Now, one needs not to know the fascinating life of the German intellectual Willi Munzenberg to know that the western Communist Parties had been active since the early ‘20s to attract to them all the best minds in the western societies. And the Italian communist Party was one of the best practitioner of Muenzenberg thought, having been founded by a literature scholar such as Antonio Gramsci and then being guided for 30 years by his University comrade Palmiro Togliatti

Hence, also the descendant of Cortez Monroy became first an elected member of the City Council of Naples and an active supporter of the first communist Mayor (Mariano Valenzi) of the city; and then, after 3 years, he resigned due to the excess of workload, "but -- Giudice points out -- in order to show his open sustain to Valenzi he joined the Italian Communist Party (PCI)". 

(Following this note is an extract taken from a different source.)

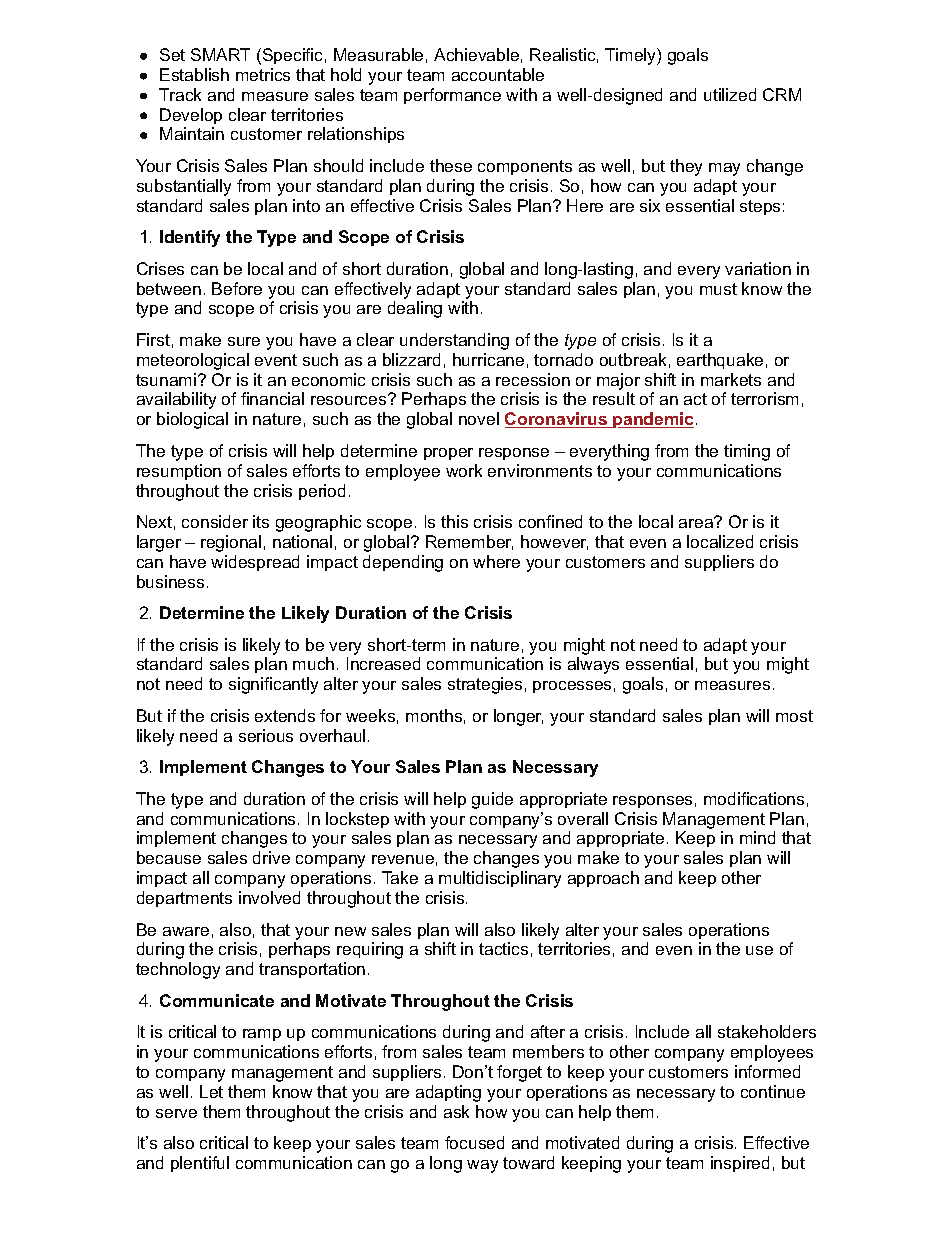 The height and width of the screenshot is (1233, 952). Describe the element at coordinates (697, 522) in the screenshot. I see `area` at that location.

In about the same years, Giudice himself (still a MP) took a walk with the then president of the CNR Quagliarello, a biochemist from Naples, and obtained the creation in Palermo of the Institute of developmental biology (1980), where several young biologists will soon enter and who later will be able to achieve the first prenatal diagnosis of thalassemie and the first birth of a test-tube baby in Italy. 

An honorary member of the American Academy of Arts and Sciences, Monroy dies in Woods Hole, Massachusetts, in August ’86, where he was emeritus professor and where he had been teaching every summer for some 30 years.  

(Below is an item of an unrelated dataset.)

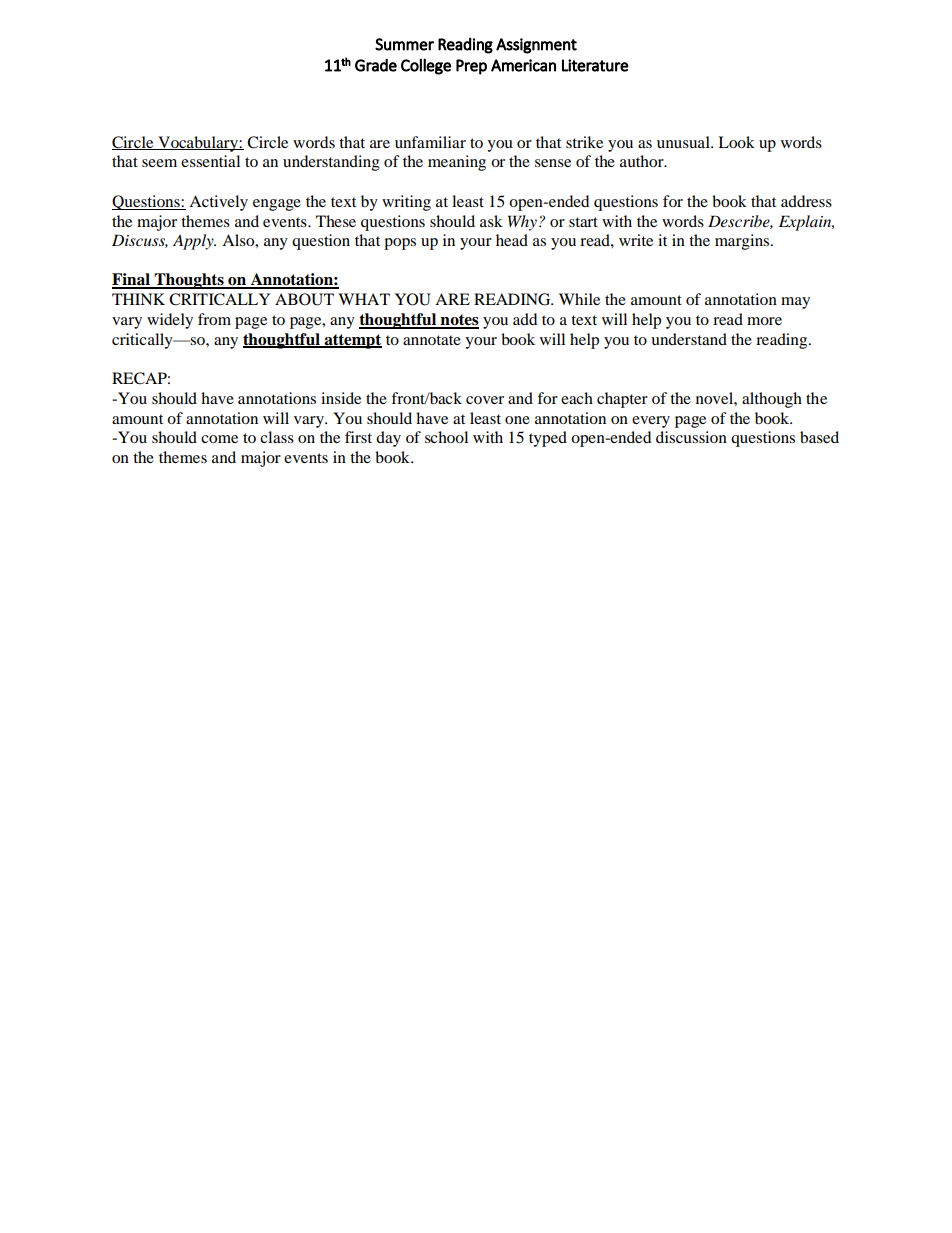 The height and width of the screenshot is (1233, 952). I want to click on annotate, so click(432, 340).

“Give to the young the means needed to do their research, and then let them have fun”, was used to repeat citing Anton Dohorn. Joy in science". 

Today, more than 150 people work in the 2 institutions that are named after him (the University Department of Cellular and Developmental Biology and the former CNR's Institute IBS), and a Foundation honours his name. 

Biology of course ha further evoluted in a powerful science in which genetic technology is used to develop life-saving drugs and top academic scientists do not consider an heresy anymore to join industry”, to detect DNA in ancient samples thanks to Kary Mullis or to isolate antioxidants in olives as does the Italian co-discoverer of the insulin synthesis Roberto Crea between California and southern Italy.

Students in Sicily have today the possibility to study and practice at high-levels biochemistry and geochemistry in the Schools founded by Marcello Carapezza and Alberto Monroy. 

To keep their memory alive will help them in continuing their scientific and civil endeavours allowing Carapezza and Monroy work to live in practice, again, in Palermo -- a city not exactly best known for its scientific achievements -- which instead is a lovable place where to carry out advanced scientific research.

And wherever Marcello and Alberto may now be, I like to think that “they are looking on us and are having fun”. 


This article is dedicated with deep affection to the memory of Professor Alessandro Cestelli: An eminent biologist of the Monroy School passed away at only 50 in 2001. An yearly award remembers Alessandro assigning a grant to young Palermo's students in economic difficulties. I am indebted to Professors Marco Leone, with whom I had the privilege  of a most pleasant conversation in his lovable house in Mondello; and to Giovanni Giudice who kindly sent me his articles dedicated to Alberto Monroy.